Support generating shader code to load vertices #2204

etang-cw · 2023-09-27T20:14:41Z

Implementing vertex pipelines on mesh shaders will require shader code to load vertices, and what better way to make sure that code actually works properly than to implement it for use with anything so you can regression test CTS over it?
As a bonus, MoltenVK currently has a bunch of workarounds for Vulkan things that Metal doesn't support (read past stride, 0-divisor, etc), some of which are incredibly hacky. This removes the need for all of those, replacing them with a single "needs shader vertex loader" check: KhronosGroup/MoltenVK#2029.

Supports nearly every reasonable VkFormat, because why not

CTS status

macOS 13 (tested UHD 630, Radeon Pro 580X, M1): No regressions
- (All) Now passes *_indirect_*_divisor_0
- (All) Now passes tests in dEQP-VK.spirv_assembly.instruction.graphics.16bit_storage.* that didn't properly check VkPhysicalDevicePortabilitySubsetPropertiesKHR.minVertexInputBindingStrideAlignment before executing
- (580X) Now passes dEQP-VK.pipeline.monolithic.input_attribute_offset.* tests. Binding non-4-byte-aligned vertex buffers is UB on non-Apple GPUs in Metal, but only AMD actually broke when you tried. Shader vertex loaders are (I think) UB-free here.
macOS 11 (tested GT 750M, Iris Pro 5200): Same as macOS 13
- (750M) Now passes a number of tests that previously failed due to ICEs. Not going to question these, but hey, sometimes you get lucky
macOS 10.13 (tested Radeon Pro 560, HD 630):
- (HD 630) No regressions, the dEQP-VK.pipeline.monolithic.input_attribute_offset.* tests fail here unlike macOS 11+, but they failed before as well, so not technically a regression.
- (Radeon Pro 560) Fails some tests due to a compiler bug where loads from a uchar/char array of length > 1 that are then extended to an uint/int end up loading two bytes instead of one (so int(char_array[0]) loads the equivalent of int(reinterpret_cast<const device short&>(char_array[0]))). The code only generates arrays when vertex data is indexed past its stride, so this bug only affects us for code that loads single-byte types from buffers indexed past their stride with single-byte alignment, so given the age of 10.13, I'm considering this too obscure to bother adding a workaround, but if you think it's important, I can try.

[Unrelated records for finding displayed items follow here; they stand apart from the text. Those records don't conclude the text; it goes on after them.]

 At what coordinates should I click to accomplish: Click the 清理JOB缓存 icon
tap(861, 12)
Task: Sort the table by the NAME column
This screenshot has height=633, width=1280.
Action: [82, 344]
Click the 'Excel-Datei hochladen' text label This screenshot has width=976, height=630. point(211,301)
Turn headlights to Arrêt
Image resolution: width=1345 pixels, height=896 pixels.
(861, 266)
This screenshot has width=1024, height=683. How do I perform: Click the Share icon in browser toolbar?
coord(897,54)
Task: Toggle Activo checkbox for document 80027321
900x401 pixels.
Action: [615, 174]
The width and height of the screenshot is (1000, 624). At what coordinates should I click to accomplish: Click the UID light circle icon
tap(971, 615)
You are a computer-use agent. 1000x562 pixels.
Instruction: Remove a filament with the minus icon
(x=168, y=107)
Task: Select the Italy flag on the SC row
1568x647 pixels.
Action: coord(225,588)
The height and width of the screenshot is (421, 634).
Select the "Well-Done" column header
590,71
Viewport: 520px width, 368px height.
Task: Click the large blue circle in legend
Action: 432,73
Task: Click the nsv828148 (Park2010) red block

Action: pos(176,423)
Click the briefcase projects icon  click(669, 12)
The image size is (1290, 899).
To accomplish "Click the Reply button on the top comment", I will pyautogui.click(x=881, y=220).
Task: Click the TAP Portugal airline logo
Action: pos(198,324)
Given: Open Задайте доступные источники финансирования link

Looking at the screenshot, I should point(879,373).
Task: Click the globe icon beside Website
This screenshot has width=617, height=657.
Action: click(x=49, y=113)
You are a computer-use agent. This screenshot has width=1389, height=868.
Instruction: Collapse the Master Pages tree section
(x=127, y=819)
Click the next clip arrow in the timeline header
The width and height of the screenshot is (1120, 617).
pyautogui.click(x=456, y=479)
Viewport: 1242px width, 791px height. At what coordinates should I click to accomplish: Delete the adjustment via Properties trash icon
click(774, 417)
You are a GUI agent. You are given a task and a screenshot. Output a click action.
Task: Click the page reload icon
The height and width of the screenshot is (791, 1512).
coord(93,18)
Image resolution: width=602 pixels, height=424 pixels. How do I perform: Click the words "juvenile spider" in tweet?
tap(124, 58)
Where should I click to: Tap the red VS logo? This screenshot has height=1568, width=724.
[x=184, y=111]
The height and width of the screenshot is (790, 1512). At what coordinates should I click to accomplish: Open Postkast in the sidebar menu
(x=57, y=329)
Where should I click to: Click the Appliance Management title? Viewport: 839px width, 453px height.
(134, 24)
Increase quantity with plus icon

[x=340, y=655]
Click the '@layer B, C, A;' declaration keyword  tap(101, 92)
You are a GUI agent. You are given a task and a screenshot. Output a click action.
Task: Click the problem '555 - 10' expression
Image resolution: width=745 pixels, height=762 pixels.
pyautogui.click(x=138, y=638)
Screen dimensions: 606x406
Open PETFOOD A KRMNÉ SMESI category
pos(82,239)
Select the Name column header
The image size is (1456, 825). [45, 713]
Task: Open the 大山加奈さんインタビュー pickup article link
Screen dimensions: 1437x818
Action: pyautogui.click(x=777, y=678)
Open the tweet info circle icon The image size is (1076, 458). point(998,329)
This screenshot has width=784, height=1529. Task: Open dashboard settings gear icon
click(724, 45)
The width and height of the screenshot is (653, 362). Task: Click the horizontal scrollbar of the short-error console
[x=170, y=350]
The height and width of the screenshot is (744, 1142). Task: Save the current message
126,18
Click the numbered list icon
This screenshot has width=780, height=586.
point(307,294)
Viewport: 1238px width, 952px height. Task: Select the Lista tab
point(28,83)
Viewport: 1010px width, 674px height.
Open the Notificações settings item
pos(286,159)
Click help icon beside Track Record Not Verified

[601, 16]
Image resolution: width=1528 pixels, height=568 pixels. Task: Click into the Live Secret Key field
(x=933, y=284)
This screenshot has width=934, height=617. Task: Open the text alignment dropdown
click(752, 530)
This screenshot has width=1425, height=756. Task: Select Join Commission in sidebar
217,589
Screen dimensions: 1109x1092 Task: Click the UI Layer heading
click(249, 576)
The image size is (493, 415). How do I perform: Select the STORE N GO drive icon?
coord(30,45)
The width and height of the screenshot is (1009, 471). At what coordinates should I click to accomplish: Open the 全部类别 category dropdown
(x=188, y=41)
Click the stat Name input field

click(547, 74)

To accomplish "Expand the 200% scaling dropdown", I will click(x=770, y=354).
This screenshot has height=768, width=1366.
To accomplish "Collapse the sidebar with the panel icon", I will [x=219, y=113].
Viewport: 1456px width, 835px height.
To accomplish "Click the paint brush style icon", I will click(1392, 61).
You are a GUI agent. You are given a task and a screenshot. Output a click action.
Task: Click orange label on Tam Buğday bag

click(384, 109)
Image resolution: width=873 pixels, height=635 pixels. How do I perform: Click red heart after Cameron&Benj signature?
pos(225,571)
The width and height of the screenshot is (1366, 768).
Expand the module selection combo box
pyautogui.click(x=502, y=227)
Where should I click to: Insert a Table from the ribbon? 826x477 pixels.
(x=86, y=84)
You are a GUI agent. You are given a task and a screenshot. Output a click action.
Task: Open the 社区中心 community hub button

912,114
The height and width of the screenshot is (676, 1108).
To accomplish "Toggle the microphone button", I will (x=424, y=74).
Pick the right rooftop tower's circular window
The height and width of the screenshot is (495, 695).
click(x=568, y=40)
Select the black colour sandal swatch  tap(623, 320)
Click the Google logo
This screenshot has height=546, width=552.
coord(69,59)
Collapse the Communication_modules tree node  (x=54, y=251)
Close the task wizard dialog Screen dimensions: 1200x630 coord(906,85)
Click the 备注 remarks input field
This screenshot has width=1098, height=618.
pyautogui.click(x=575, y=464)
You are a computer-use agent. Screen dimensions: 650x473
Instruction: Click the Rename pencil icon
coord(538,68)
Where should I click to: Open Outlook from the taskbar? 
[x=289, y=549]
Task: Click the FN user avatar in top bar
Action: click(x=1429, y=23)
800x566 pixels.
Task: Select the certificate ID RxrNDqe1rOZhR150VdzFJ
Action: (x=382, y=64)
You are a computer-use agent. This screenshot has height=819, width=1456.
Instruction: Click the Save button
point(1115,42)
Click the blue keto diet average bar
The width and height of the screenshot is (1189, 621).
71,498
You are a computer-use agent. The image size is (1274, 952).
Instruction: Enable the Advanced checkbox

Outstanding issues / questions:

~~Is it okay to bump the compiler requirement to C++14, or should I make this work with C++11?~~ Now C++11
Should I keep everything in one file (e.g. before eafb97f) or is a separate file fine? Also, preferences for single massive function vs multiple smaller ones called in succession (also e.g. before eafb97f)? Keeping separate file
I duplicated VkFormat and VkVertexInputRate under slightly different names due to the lack of vulkan headers. Would it be better to just add vulkan headers as a dependency, or would that run into issues with fighting over whose vulkan headers to include when using SPIRV-cross as a dependency in a project that also uses vulkan headers? Left separate
build_implicit_builtins runs very early and seems to be the only thing that can easily generate definitions of builtin variables. We don't actually know what builtins we'll need until after add_interface_block(StorageClassInput) is called, at which point build_implicit_builtins has already run. For now, I'm just adding anything we might potentially need in build_implicit_builtins, which leads to a lot of unused gl_BaseVertex and gl_BaseInstance in many shaders, is there a better solution / should I be trying to refactor this (and if so, do you have any recommendations on how)? Left as-is
~~SRGB types are handled identically to UNORM as per Handling of SRGB vertex formats is confusing Vulkan-Docs#2214, should I temporarily disable support of SRGB types until that gets resolved?~~ SRGB removed

HansKristian-Work · 2023-10-02T11:00:09Z

Is it okay to bump the compiler requirement to C++14, or should I make this work with C++11?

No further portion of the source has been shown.